**What you have to do:**
A verbatim copy of the records below, pictures omitted, is the task.
[[ Input data open ]]
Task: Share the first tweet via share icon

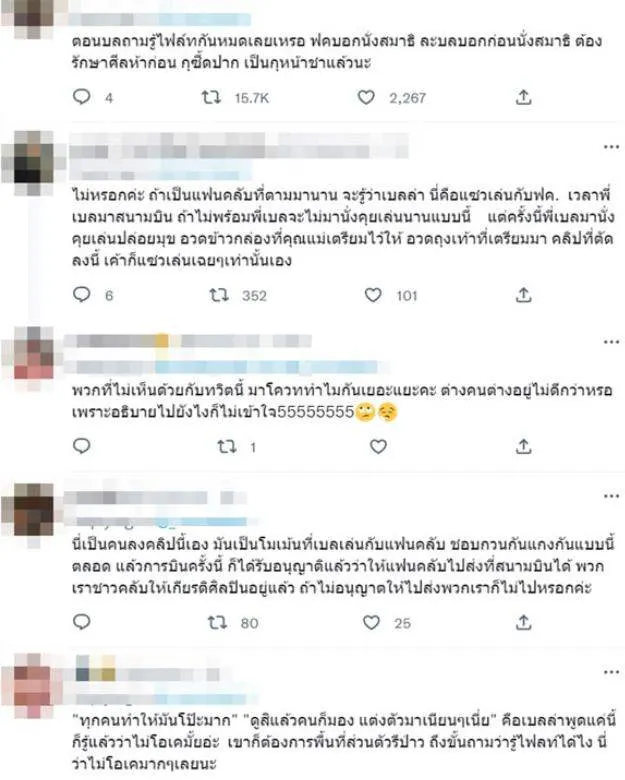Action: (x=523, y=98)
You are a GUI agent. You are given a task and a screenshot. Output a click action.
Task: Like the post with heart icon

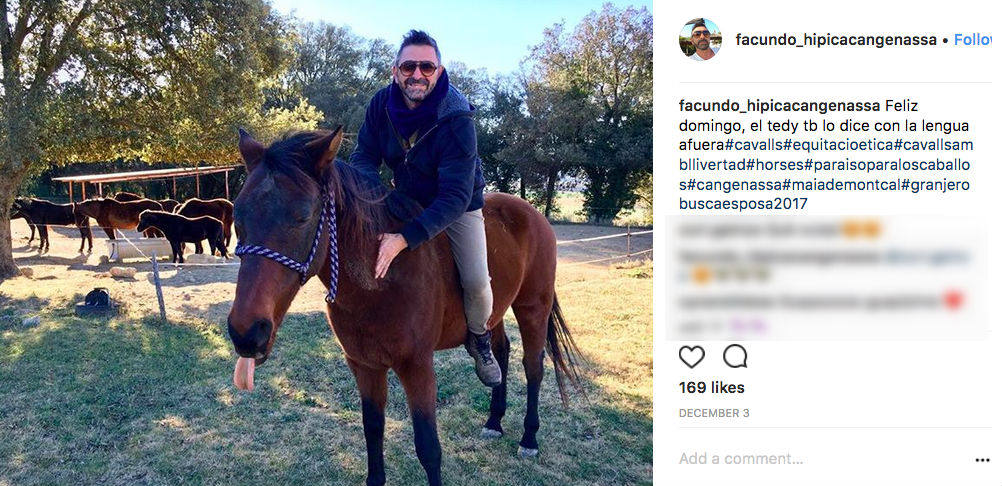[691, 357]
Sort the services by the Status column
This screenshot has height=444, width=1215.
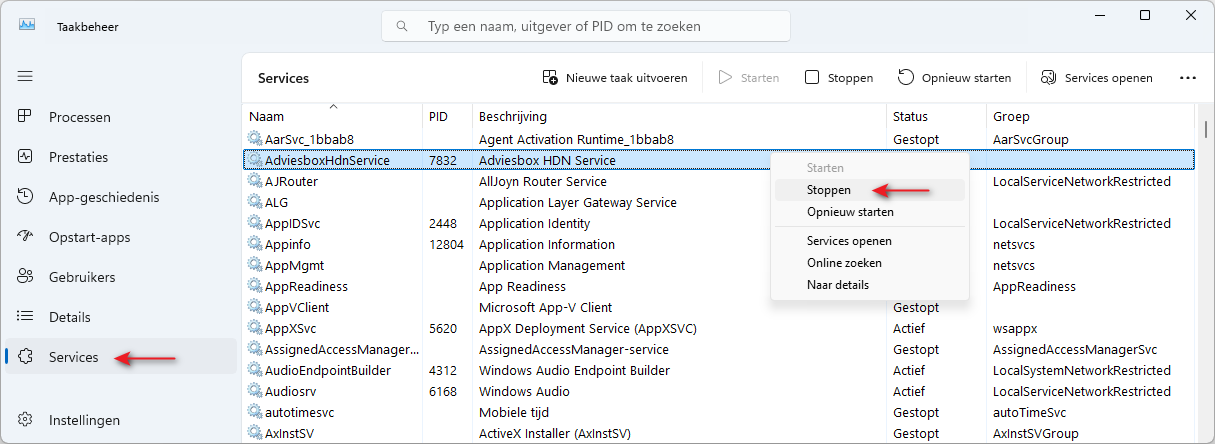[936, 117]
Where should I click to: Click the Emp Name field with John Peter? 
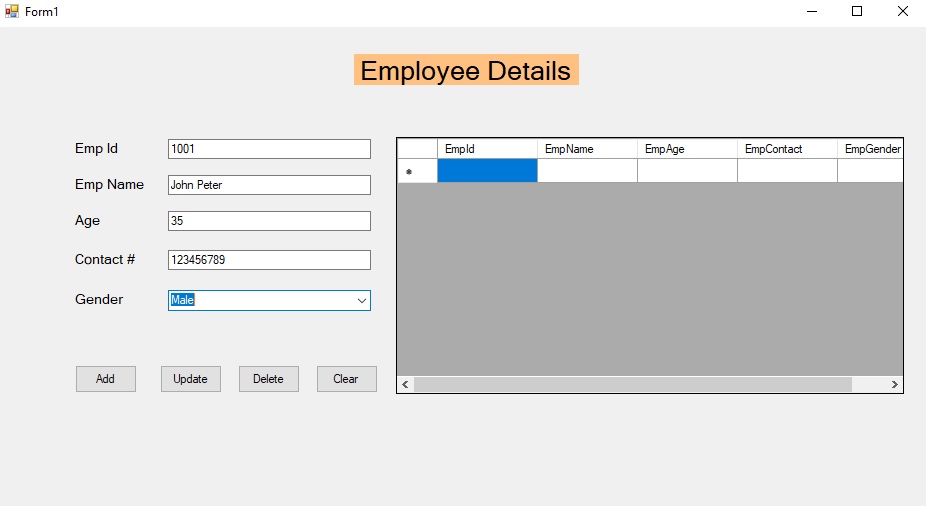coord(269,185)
[[ Input data closed ]]
**Result of this exercise:**
Task: Share the first tweet via share icon

Action: (x=523, y=98)
You are a GUI agent. You are given a task and a screenshot. Output a click action.
Task: Like the post with heart icon

[691, 357]
Sort the services by the Status column
This screenshot has height=444, width=1215.
[936, 117]
Where should I click to: Click the Emp Name field with John Peter? 
coord(269,185)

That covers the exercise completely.